Le Pèlerin de Sainte Anne/Tome II/La tombe du ruisseau

C. Darveau (IIp. 221-232).

XXII

LA TOMBE DU RUISSEAU.


Le maître d’école et le chef des voleurs se rendirent à Lotbinière. Tout entier à l’allégresse dont son âme était remplie, le pauvre pèlerin ne pensait point que la haine implacable des voleurs lui préparait une mort prompte et cruelle ! Il renaissait à la vie, en retrouvant la paix de la conscience et les attachements du cœur, et les brigands s’apprêtaient à faire surgir devant ses yeux le spectre de la mort. Qui pourra jamais deviner les secrets du lendemain ? Et qui nous assure que nous qui sommes allègres aujourd’hui, comme l’insecte qui chante sur un brin de verdure, nous ne serons pas, demain, couchés sous un linceul ? En nous promenant dans la prairie, au jour de la moisson, nous écrasons sous notre pied distrait l’insecte heureux qui vit d’amour et de soleil ; ainsi, pendant que nous nous berçons de rêves suaves et de voluptueuses espérances, le pied vagabond de la fatalité se lève en silence pour nous broyer. La mort d’un insecte ne saurait interrompre le concert de la prairie : notre mort ne peut, non plus, interrompre le concert du monde.

Eusèbe n’a pas encore appris la guérison du muet. Il repose dans un sommeil calme, quand son beau frère et le vieux Saint Pierre arrivent à sa demeure. Ils frappent. Madame Asselin s’éveille la première. Elle secoue un peu vivement son mari, en disant : Eusèbe, on cogne à la porte !

Eusèbe sort du lit en se dessillant les yeux d’une main engourdie. Il ouvre, et ne reconnaît pas de suite les deux brigands.

— Diable ! dit le maître d’école, dors-tu encore ? Tu ne nous reconnais point.

— Tiens ! c’est Racette, je compte ?

— Eh oui ! comment ça va-t-il ici ?

— Assez bien. Et chez vous ?

— Assez mal.

— Comment ? Paméla est-elle malade ?

— Non ! je te dirai cela dans un instant.

— Attendez ! je vais allumer la chandelle : asseyez-vous !

Quand la lumière se répandit dans l’appartement, Asselin salua le compagnon de son beau-frère et lui donna la main. Le vieillard s’était déguisé.

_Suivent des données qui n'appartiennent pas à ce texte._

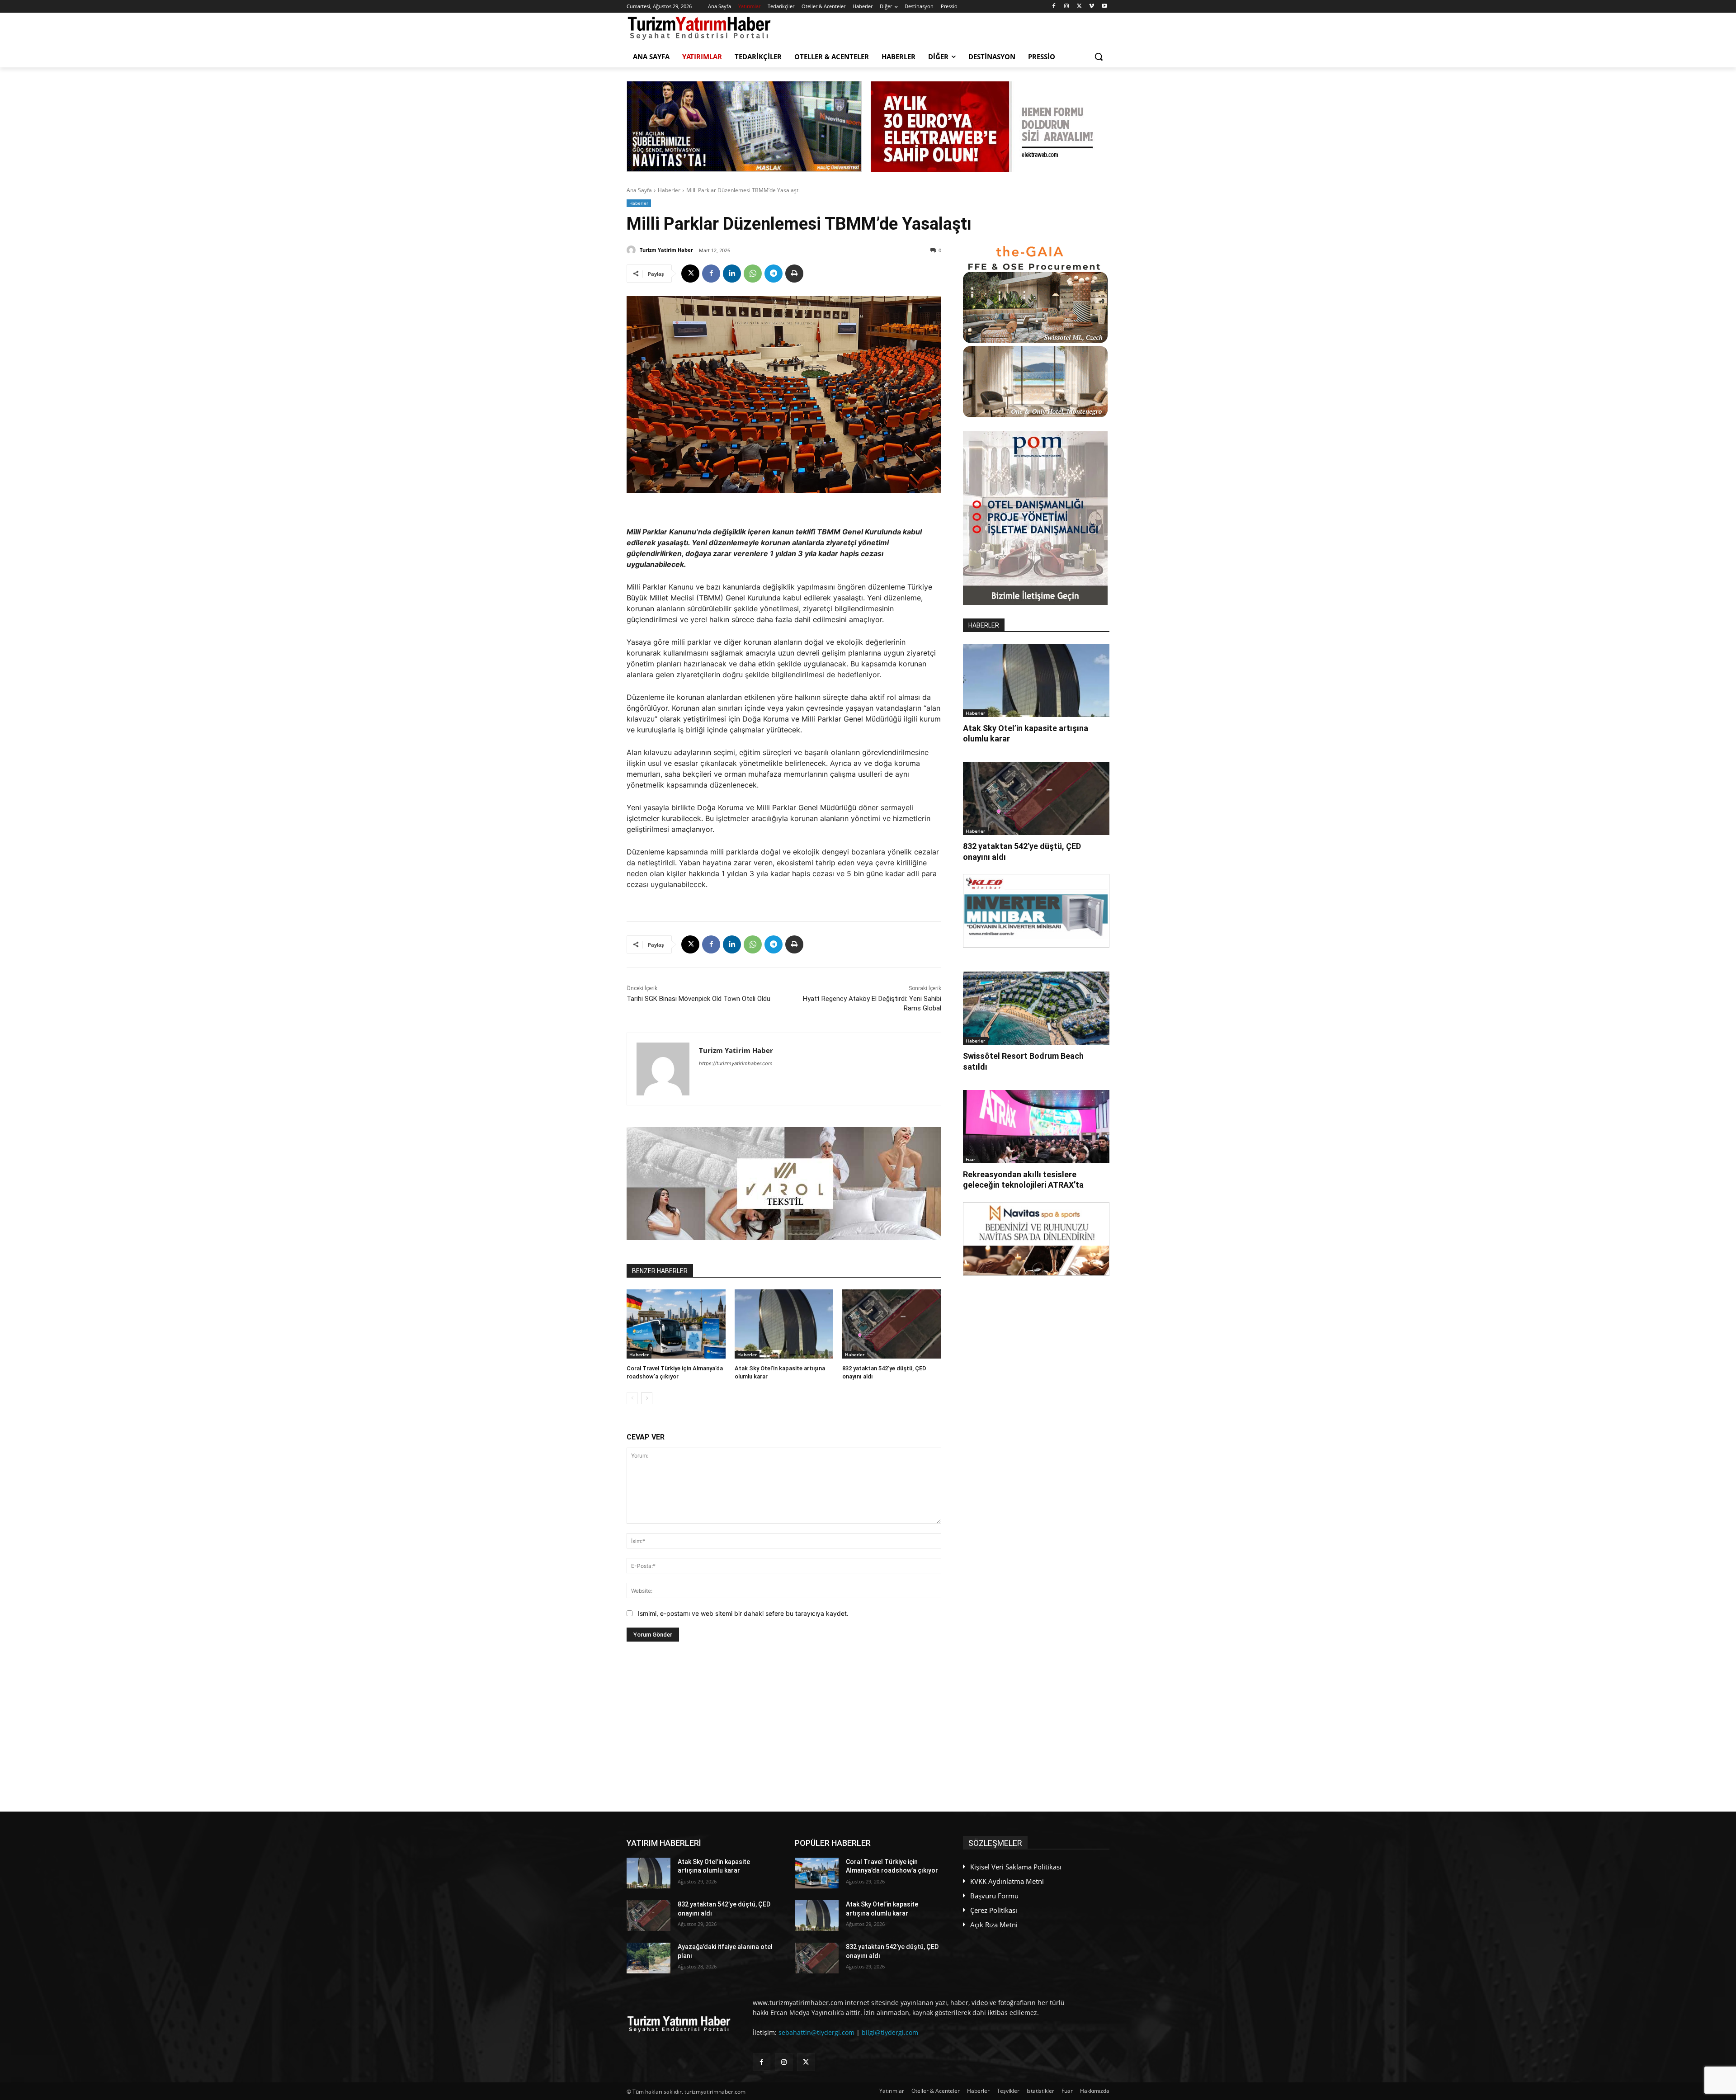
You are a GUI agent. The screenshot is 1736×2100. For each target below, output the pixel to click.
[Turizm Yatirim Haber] (632, 250)
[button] (1098, 56)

— C’est un bourgeois de Québec qui vient dans le dessein d’acheter une terre ici, dit le maître d’école en présentant son camarade.

— Je vais faire lever Caroline, reprit Eusèbe, vous avez besoin de manger et de dormir, je suppose.

— Ma foi ! oui, répondit le chef au nom des deux.

Caroline se leva. Pendant qu’elle servait la table, le maître d’école raconta sa descente au Château Richer, l’orage, l’enlèvement de l’enfant, l’intervention du muet, puis le miracle étonnant arrivé à Sainte Anne en faveur de ce garçon. Asselin ne pouvait revenir de son étonnement à la nouvelle de la guérison du muet. Sa femme avait oublié la table, et, debout devant les deux nouveaux venus, les poings sur les hanches, elle recueillait avec avidité toutes leurs paroles, et ses yeux lançaient parfois des étincelles de fureur, et sa figure prenait toutes les expressions, depuis la crainte jusqu’à la férocité. Et quand le chef dit que le pèlerin affirmait se nommer Joseph Letellier, et s’apprêtait à venir à Lotbinière se faire reconnaître par ses tuteurs et ses parents, la femme méchante frappa du pied avec fureur, en s’écriant : Vous n’êtes pas des hommes, vous autres ! Ah ! si vous aviez seulement la moitié de mon courage !…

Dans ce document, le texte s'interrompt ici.